Beyond that, additional preferred qualifications are:

  • Master's of Bachelor’s Degree in Science

  • Educated in a science field with 5 years of experience in GMP/GCP operations or similarly regulated industry

  • Affinity with digital innovation, data sciences and Quality engineering

  • IS validation knowledge

  • Experience in review/approval validation documentation

  • Excellent written and verbal communication skills, ability to work in a team matrix environment and build relationships with partners

  • Great attention to detail and high degree of accuracy in task execution and GMP documentation

  • Ability to complete tasks autonomously, providing updates to senior management, and identifying potential issues

  • Demonstrated ability in problem solving and experience in managing Root Cause Analysis / Deviation investigations

  • Experience working with dynamic cross-functional teams and proven abilities in decision making

  • Strong organizational skills, including ability to follow assignments through to completion

  • Strong leadership capabilities and proven experience applying GMP requirements in an operational setting

  • Ability to independently interact with various levels, drives tasks to completion, and is a self-starter.


Some of the vast rewards of working here

As we work to develop treatments that take care of others, so we work to care for our teammates’ professional and personal growth and well-being.

  • Full support and career-development resources to expand your skills, enhance your expertise, and maximize your potential along your career journey

  • A diverse and inclusive community of belonging, where teammates are empowered to bring ideas to the table and act

  • Generous Total Rewards Plan—comprising health, finance and wealth, work/life balance, and career benefits—with compensation and benefits rated above 4 stars (out of 5) on Glassdoor

Apply now for a career that defies imagination

Objects in your future are closer than they appear.
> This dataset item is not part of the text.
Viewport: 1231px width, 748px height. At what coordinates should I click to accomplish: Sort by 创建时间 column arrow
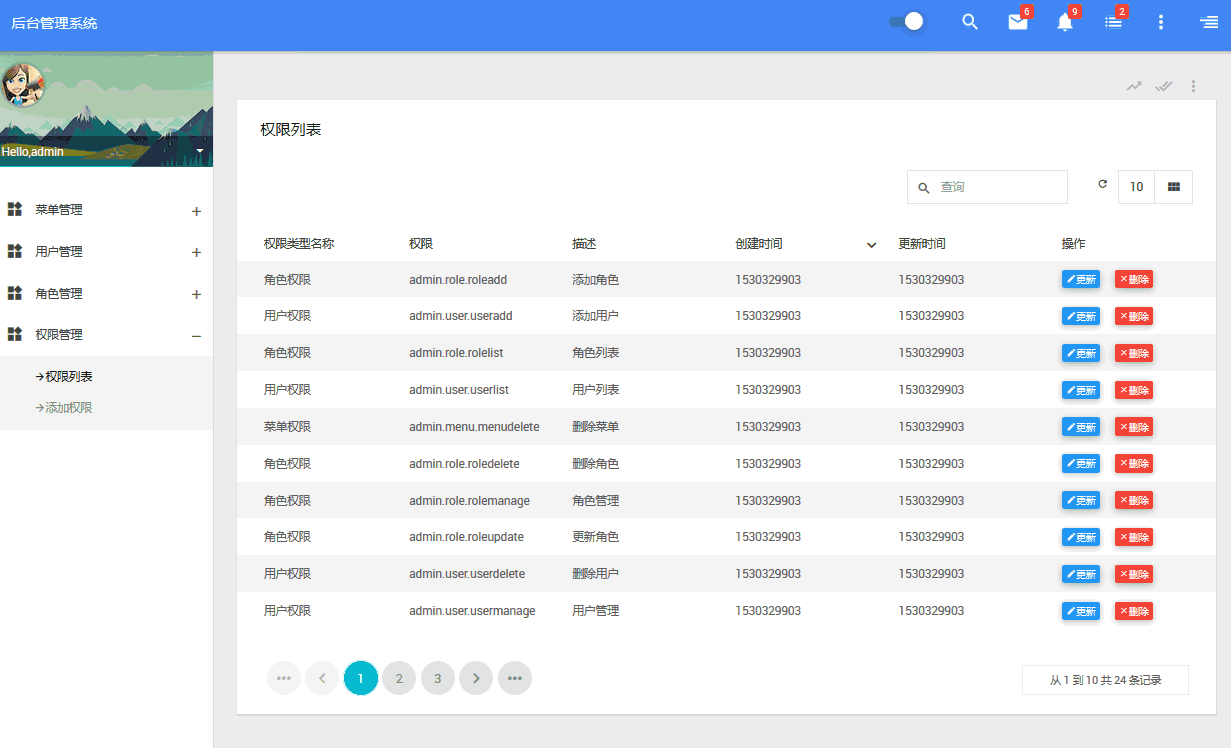(x=871, y=245)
Join us.


Join Us

If you're seeking a career where you can truly make a difference in the lives of others, a career where you can work at the absolute forefront of biotechnology with the top minds in the field, you'll find it at Amgen.

Amgen, a biotechnology pioneer, discovers, develops and delivers innovative human therapeutics. Our medicines have helped millions of patients in the fight against cancer, kidney disease, rheumatoid arthritis and other serious illnesses.
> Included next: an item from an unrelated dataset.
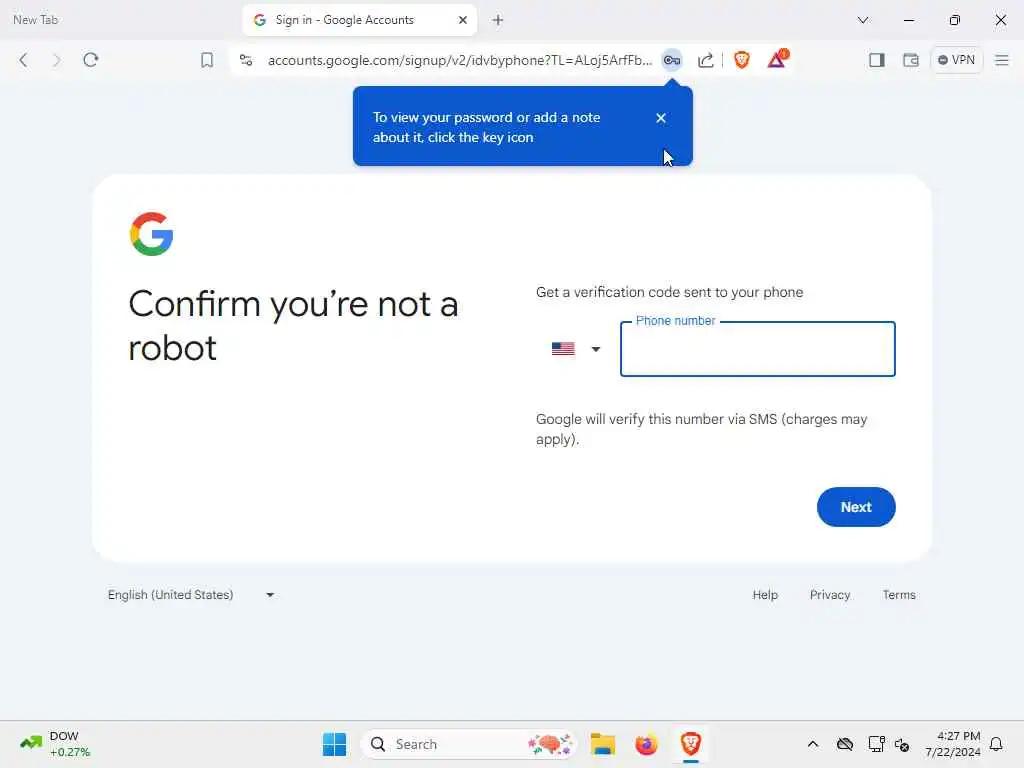The width and height of the screenshot is (1024, 768).
Task: Reload the page
Action: 91,60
As an organization dedicated to improving the quality of life for people around the world, Amgen fosters an inclusive environment of diverse, ethical, committed and highly accomplished people who respect each other but compete intensely to win. Together, we live the Amgen values as we continue advancing science to serve patients.

Amgen is an Equal Opportunity employer and will consider all qualified applicants for employment without regard to race, color, religion, sex, sexual orientation, gender identity, national origin, protected veteran status, or disability status.

We will ensure that individuals with disabilities are provided reasonable accommodation to participate in the job application or interview process, to perform essential job functions, and to receive other benefits and privileges of employment. Please contact us to request accommodation.

Amgen requires all staff in the United States and Puerto Rico to be vaccinated from COVID 19 as a condition of employment. In accordance with applicable law, Amgen will provide reasonable accommodations to staff members who qualify on the basis of a medical reason or a sincerely held religious belief, practice, or observance. Such accommodation may not pose an undue hardship to Amgen, its operations, or its staff.